As long as an American tank had not been completely burned up, Cooper and his men could repair it. The German army had no tank recovery program.

As the war progressed and the number of American tanks dropped to a dangerously low level, the maintenance men of the 3rd would repair many of the superior German tanks and send them into battle.

According to Cooper, many of the 3rd's maintenance crews had grown up on farms in the rural South and had experience working on tractors and other large equipment. Others often had backgrounds as industrial workers.

The men also looked for any material that would bolster the Sherman's insufficient armor plating.

"Everything they could put on that plate they would, they even tried to put chicken wire and concrete on as armor," Cooper says.

Cooper also wrote of the crews' more gruesome responsibilities, including removing the bodies of crews from shot-up tanks.

After the bodies were removed, the maintenance crews scrubbed the tank with disinfectant to remove the odor, repaired the artillery and painted the interior with white lead to cover the pock marks and to further cover the smell.

After the war ended, Cooper and the two other liaison lieutenants with the 3rd Armored Division wrote a lengthy report on their experiences with the American tanks and detailed numerous shortcomings.

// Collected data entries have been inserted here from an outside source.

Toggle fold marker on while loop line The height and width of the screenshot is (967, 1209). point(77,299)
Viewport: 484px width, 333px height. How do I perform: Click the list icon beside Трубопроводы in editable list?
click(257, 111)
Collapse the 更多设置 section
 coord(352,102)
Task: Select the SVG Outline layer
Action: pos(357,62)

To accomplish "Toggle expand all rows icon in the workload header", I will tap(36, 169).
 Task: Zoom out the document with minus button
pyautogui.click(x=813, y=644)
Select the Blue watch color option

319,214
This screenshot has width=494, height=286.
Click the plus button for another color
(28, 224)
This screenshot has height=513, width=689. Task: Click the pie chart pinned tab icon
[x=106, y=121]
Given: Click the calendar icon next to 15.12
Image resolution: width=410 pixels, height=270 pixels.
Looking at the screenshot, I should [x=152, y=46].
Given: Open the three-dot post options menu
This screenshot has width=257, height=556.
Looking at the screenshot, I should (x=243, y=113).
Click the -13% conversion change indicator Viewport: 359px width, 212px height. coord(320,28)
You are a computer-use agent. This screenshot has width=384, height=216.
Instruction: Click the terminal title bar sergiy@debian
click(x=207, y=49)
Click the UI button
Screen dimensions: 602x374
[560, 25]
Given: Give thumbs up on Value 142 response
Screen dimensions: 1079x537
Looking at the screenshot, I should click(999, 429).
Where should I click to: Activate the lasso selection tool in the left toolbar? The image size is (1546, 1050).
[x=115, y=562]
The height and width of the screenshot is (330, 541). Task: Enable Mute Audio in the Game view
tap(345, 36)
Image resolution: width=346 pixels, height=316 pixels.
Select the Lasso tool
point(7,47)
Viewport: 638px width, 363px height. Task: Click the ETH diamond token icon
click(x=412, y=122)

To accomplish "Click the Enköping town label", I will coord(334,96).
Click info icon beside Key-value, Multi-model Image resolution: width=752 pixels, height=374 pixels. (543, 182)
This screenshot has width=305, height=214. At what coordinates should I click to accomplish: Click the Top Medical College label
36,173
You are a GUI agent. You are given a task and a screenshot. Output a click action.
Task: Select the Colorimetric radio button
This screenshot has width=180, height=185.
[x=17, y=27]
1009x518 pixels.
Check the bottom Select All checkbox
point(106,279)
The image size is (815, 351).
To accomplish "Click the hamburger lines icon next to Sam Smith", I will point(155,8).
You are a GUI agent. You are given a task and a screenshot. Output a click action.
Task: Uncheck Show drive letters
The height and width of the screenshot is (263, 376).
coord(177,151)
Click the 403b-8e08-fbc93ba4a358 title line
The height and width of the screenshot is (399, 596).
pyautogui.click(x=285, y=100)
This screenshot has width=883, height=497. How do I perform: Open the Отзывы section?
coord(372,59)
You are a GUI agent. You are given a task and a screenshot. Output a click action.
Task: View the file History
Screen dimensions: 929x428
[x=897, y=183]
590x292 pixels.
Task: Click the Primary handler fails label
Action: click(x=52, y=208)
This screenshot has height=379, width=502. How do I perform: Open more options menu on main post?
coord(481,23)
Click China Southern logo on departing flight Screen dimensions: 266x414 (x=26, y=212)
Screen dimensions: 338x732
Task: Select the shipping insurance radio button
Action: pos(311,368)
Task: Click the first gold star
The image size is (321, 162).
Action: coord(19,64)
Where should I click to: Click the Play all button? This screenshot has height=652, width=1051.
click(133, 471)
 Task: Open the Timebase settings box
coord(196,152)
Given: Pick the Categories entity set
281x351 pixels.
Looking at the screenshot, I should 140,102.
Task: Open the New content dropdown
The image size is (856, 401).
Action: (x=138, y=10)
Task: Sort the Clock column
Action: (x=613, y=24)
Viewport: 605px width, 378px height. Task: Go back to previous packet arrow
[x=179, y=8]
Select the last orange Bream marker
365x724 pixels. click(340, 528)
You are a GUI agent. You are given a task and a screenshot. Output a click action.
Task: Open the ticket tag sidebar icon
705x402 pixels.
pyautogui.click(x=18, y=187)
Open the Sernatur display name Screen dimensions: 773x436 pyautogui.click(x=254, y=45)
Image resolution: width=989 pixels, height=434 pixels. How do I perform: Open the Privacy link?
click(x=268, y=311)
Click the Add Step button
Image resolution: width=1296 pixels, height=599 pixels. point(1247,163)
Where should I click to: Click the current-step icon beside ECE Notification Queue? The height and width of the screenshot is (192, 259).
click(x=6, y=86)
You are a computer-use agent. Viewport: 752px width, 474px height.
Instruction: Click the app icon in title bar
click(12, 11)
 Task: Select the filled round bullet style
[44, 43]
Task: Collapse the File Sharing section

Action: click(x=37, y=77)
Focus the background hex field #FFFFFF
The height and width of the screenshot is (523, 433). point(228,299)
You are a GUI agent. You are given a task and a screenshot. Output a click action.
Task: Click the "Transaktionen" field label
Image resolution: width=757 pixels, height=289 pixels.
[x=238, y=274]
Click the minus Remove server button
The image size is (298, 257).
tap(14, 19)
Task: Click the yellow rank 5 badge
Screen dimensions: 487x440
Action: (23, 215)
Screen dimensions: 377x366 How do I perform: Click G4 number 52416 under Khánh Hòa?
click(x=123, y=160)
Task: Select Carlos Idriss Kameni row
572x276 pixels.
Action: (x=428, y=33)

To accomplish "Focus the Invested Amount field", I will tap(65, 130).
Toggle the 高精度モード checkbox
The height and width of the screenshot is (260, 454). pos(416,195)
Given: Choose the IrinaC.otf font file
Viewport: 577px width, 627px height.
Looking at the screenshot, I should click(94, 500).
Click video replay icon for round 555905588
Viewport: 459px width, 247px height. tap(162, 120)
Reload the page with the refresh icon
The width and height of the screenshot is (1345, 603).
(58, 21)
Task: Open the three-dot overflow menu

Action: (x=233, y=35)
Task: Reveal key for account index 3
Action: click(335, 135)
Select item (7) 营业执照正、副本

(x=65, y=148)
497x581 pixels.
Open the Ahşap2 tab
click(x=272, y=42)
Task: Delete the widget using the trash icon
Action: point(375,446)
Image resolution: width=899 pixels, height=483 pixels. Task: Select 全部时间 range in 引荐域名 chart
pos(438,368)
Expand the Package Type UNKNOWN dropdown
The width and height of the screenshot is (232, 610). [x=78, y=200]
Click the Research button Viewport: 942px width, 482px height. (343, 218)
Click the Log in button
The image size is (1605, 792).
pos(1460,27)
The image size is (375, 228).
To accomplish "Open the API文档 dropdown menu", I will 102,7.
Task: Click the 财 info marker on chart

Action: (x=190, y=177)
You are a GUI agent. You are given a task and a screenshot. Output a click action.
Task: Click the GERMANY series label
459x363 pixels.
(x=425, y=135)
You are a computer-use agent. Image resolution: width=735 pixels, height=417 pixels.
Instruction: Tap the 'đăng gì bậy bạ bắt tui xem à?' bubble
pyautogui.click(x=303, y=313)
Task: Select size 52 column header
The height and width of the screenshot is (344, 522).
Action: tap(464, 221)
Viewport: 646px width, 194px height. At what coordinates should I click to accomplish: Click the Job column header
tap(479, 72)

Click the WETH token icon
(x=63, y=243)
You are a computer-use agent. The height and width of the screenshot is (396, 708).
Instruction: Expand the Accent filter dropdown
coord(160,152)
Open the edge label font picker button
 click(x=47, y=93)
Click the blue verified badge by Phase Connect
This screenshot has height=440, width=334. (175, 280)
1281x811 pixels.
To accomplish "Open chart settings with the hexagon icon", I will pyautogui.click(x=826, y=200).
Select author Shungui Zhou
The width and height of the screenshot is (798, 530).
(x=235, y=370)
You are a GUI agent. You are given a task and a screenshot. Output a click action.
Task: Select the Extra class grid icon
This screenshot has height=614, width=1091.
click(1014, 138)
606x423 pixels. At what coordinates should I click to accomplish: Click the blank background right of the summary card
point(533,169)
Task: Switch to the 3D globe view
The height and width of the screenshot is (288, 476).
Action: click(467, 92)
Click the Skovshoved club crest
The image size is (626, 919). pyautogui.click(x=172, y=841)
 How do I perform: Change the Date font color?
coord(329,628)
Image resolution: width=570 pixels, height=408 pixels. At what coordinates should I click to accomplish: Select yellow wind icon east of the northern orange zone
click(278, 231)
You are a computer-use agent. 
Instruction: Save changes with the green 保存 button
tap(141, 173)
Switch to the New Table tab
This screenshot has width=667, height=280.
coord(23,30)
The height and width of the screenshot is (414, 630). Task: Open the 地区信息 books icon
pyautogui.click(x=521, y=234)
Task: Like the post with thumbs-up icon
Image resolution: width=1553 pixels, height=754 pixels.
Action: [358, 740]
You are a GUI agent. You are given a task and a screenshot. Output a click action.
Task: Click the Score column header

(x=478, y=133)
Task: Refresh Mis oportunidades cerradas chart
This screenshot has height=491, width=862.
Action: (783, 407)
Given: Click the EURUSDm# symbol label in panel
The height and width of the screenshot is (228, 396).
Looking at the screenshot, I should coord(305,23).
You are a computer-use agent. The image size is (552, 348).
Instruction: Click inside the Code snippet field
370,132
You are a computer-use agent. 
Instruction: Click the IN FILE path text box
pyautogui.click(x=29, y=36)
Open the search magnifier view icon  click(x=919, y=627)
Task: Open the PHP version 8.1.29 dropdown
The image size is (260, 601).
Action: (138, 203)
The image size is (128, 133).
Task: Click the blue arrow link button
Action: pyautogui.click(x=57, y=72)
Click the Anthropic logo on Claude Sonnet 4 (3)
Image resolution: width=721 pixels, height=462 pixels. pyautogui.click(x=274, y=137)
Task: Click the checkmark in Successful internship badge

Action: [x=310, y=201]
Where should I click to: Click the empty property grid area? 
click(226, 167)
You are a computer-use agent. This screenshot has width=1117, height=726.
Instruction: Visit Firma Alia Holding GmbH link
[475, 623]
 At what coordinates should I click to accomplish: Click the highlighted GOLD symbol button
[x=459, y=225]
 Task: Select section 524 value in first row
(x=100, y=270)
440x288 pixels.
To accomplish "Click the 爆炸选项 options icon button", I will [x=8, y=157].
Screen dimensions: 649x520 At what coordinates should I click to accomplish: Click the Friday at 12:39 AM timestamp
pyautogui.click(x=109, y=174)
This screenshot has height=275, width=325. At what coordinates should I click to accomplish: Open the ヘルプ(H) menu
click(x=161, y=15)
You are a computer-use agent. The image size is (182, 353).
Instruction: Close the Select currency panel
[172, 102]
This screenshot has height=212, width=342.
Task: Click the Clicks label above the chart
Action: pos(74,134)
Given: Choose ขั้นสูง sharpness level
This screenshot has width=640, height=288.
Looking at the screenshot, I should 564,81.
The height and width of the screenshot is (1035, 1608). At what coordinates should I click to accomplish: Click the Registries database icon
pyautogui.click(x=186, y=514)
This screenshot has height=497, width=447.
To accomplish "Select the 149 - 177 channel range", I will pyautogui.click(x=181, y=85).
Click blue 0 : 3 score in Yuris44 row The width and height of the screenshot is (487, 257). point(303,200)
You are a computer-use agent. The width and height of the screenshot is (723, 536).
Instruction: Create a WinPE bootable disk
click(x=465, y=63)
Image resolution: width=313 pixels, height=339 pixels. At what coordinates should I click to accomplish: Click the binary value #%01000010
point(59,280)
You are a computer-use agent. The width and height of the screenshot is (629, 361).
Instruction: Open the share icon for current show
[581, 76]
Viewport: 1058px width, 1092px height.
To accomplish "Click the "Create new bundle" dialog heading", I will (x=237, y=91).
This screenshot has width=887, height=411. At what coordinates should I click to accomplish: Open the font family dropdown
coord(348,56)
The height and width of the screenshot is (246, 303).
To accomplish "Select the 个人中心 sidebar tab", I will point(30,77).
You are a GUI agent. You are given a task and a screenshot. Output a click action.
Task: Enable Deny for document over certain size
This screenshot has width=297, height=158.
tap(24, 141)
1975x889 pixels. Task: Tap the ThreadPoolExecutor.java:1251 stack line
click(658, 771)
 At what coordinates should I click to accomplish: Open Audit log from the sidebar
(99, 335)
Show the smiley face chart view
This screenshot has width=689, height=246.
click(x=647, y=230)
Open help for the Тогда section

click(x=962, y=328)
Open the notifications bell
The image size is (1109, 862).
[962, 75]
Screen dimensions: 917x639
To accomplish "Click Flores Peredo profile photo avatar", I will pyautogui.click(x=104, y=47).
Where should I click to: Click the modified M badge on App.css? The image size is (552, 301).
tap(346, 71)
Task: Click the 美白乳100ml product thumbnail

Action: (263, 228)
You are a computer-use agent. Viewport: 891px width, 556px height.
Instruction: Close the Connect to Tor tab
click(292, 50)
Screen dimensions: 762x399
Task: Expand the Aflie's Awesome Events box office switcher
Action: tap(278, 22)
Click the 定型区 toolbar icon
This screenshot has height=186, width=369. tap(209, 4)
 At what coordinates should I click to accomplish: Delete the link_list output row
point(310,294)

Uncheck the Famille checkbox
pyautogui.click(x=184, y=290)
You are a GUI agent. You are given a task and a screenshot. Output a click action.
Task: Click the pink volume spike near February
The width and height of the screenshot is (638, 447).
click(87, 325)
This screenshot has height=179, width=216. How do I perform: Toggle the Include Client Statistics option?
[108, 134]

"We lost 648 medium tanks. We had another 700 repaired and put back into action," Cooper said. "When you compare that to the original 232 we had when we landed at Normandy, I don't know of any other division or service that took that kind of loss."

By the time Germany surrendered in May 1945, American tank crews had taken such disproportionately heavy losses that the tanks were being manned by a third generation of replacements, according to Tent.

The Army switched from the Sherman tank to the superior Pershing. Cooper likes to think the report he and his two counterparts sent in had some influence in that decision.

After serving in the Army of Occupation, Cooper returned to the United States and finished his degree. He married, had three sons and began his career at U.S. Pipe. Eventually he bought the Birmingham-based Herman Williams Company and received patents on several of his industrial inventions. Cooper's book has sold between 70,000 and 90,000 copies and is still in print.

He is contemplating his second book, to be titled "Survival in Combat, through Spiritual Enlightenment," on his experiences with the spiritual side of combat.

Cooper's tank warfare book is available in paperback in area bookstores.